[Dataset entries]
────────────────────
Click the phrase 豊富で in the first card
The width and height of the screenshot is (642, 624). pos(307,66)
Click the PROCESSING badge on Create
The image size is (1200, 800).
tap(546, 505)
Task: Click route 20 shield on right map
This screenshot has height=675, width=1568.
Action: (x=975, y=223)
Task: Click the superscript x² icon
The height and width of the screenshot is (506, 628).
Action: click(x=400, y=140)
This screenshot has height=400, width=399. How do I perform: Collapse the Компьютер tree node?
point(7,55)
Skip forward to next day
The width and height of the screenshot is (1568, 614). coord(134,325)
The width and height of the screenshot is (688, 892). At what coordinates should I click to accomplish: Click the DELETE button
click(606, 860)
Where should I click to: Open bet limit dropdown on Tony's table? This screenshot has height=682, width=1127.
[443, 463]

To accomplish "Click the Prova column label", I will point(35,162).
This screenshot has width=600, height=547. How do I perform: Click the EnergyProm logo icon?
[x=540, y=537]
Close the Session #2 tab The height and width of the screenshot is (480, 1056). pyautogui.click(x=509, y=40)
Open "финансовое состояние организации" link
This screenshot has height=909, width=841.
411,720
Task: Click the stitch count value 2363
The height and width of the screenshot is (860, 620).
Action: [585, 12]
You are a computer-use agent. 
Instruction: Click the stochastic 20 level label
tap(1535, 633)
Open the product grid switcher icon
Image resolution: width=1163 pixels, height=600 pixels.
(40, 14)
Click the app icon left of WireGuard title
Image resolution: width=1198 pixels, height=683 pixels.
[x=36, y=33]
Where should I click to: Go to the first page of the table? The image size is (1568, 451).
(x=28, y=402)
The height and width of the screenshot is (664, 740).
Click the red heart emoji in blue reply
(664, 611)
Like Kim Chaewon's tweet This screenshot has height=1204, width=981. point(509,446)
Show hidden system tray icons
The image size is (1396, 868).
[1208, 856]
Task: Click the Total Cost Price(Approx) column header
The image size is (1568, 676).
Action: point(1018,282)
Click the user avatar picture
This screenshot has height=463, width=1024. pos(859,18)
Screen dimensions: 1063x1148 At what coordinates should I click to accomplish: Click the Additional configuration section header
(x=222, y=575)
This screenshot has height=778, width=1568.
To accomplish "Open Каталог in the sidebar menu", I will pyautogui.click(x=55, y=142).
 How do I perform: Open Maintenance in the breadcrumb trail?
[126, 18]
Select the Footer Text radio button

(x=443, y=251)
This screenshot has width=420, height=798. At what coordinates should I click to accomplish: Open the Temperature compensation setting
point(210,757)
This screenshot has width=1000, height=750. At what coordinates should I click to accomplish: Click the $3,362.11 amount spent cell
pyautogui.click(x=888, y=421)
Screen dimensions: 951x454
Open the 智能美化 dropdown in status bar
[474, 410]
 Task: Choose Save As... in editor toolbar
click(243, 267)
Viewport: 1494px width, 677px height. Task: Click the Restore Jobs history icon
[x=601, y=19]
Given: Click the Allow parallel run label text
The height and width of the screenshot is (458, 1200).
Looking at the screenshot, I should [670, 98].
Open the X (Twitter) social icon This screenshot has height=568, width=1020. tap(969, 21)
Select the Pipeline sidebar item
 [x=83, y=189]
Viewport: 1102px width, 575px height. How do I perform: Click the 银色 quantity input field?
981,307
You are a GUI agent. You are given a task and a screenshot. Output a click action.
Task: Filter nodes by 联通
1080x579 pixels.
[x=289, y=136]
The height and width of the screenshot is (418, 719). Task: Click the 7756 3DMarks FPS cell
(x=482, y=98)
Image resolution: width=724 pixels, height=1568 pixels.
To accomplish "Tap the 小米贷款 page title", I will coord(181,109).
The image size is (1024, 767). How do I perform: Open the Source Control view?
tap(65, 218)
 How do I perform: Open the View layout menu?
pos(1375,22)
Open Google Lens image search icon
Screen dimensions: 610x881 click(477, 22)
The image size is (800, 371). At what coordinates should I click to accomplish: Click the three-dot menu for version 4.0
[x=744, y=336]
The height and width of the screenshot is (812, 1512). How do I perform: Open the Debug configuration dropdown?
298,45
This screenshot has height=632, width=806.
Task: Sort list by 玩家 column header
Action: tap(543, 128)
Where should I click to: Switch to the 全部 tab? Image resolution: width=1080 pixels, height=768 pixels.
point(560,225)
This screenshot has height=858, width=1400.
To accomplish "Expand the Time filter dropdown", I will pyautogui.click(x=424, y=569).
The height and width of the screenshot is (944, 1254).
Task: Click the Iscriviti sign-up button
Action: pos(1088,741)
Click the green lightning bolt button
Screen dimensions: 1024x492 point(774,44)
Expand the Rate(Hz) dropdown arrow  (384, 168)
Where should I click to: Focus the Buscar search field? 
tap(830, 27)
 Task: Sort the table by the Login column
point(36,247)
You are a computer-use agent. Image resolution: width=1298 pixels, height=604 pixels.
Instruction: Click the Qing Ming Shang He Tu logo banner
────────────────────
- What needs to be done: Now that the records have been shown, restate each one word for word.

- Answer to the exercise:
Click the phrase 豊富で in the first card
The width and height of the screenshot is (642, 624). pos(307,66)
Click the PROCESSING badge on Create
The image size is (1200, 800).
tap(546, 505)
Task: Click route 20 shield on right map
This screenshot has height=675, width=1568.
Action: (x=975, y=223)
Task: Click the superscript x² icon
The height and width of the screenshot is (506, 628).
Action: click(x=400, y=140)
This screenshot has height=400, width=399. How do I perform: Collapse the Компьютер tree node?
point(7,55)
Skip forward to next day
The width and height of the screenshot is (1568, 614). coord(134,325)
The width and height of the screenshot is (688, 892). At what coordinates should I click to accomplish: Click the DELETE button
click(606, 860)
Where should I click to: Open bet limit dropdown on Tony's table? This screenshot has height=682, width=1127.
[443, 463]

To accomplish "Click the Prova column label", I will point(35,162).
This screenshot has width=600, height=547. How do I perform: Click the EnergyProm logo icon?
[x=540, y=537]
Close the Session #2 tab The height and width of the screenshot is (480, 1056). pyautogui.click(x=509, y=40)
Open "финансовое состояние организации" link
This screenshot has height=909, width=841.
411,720
Task: Click the stitch count value 2363
The height and width of the screenshot is (860, 620).
Action: [585, 12]
You are a computer-use agent. 
Instruction: Click the stochastic 20 level label
tap(1535, 633)
Open the product grid switcher icon
Image resolution: width=1163 pixels, height=600 pixels.
(40, 14)
Click the app icon left of WireGuard title
Image resolution: width=1198 pixels, height=683 pixels.
[x=36, y=33]
Where should I click to: Go to the first page of the table? The image size is (1568, 451).
(x=28, y=402)
The height and width of the screenshot is (664, 740).
Click the red heart emoji in blue reply
(664, 611)
Like Kim Chaewon's tweet This screenshot has height=1204, width=981. point(509,446)
Show hidden system tray icons
The image size is (1396, 868).
[1208, 856]
Task: Click the Total Cost Price(Approx) column header
The image size is (1568, 676).
Action: point(1018,282)
Click the user avatar picture
This screenshot has height=463, width=1024. pos(859,18)
Screen dimensions: 1063x1148 At what coordinates should I click to accomplish: Click the Additional configuration section header
(x=222, y=575)
This screenshot has height=778, width=1568.
To accomplish "Open Каталог in the sidebar menu", I will pyautogui.click(x=55, y=142).
 How do I perform: Open Maintenance in the breadcrumb trail?
[126, 18]
Select the Footer Text radio button

(x=443, y=251)
This screenshot has width=420, height=798. At what coordinates should I click to accomplish: Open the Temperature compensation setting
point(210,757)
This screenshot has width=1000, height=750. At what coordinates should I click to accomplish: Click the $3,362.11 amount spent cell
pyautogui.click(x=888, y=421)
Screen dimensions: 951x454
Open the 智能美化 dropdown in status bar
[474, 410]
 Task: Choose Save As... in editor toolbar
click(243, 267)
Viewport: 1494px width, 677px height. Task: Click the Restore Jobs history icon
[x=601, y=19]
Given: Click the Allow parallel run label text
The height and width of the screenshot is (458, 1200).
Looking at the screenshot, I should [670, 98].
Open the X (Twitter) social icon This screenshot has height=568, width=1020. tap(969, 21)
Select the Pipeline sidebar item
 [x=83, y=189]
Viewport: 1102px width, 575px height. How do I perform: Click the 银色 quantity input field?
981,307
You are a GUI agent. You are given a task and a screenshot. Output a click action.
Task: Filter nodes by 联通
1080x579 pixels.
[x=289, y=136]
The height and width of the screenshot is (418, 719). Task: Click the 7756 3DMarks FPS cell
(x=482, y=98)
Image resolution: width=724 pixels, height=1568 pixels.
To accomplish "Tap the 小米贷款 page title", I will coord(181,109).
The image size is (1024, 767). How do I perform: Open the Source Control view?
tap(65, 218)
 How do I perform: Open the View layout menu?
pos(1375,22)
Open Google Lens image search icon
Screen dimensions: 610x881 click(477, 22)
The image size is (800, 371). At what coordinates should I click to accomplish: Click the three-dot menu for version 4.0
[x=744, y=336]
The height and width of the screenshot is (812, 1512). How do I perform: Open the Debug configuration dropdown?
298,45
This screenshot has height=632, width=806.
Task: Sort list by 玩家 column header
Action: tap(543, 128)
Where should I click to: Switch to the 全部 tab? Image resolution: width=1080 pixels, height=768 pixels.
point(560,225)
This screenshot has height=858, width=1400.
To accomplish "Expand the Time filter dropdown", I will pyautogui.click(x=424, y=569).
The height and width of the screenshot is (944, 1254).
Task: Click the Iscriviti sign-up button
Action: pos(1088,741)
Click the green lightning bolt button
Screen dimensions: 1024x492 point(774,44)
Expand the Rate(Hz) dropdown arrow  (384, 168)
Where should I click to: Focus the Buscar search field? 
tap(830, 27)
 Task: Sort the table by the Login column
point(36,247)
You are a computer-use agent. Image resolution: width=1298 pixels, height=604 pixels.
Instruction: Click the Qing Ming Shang He Tu logo banner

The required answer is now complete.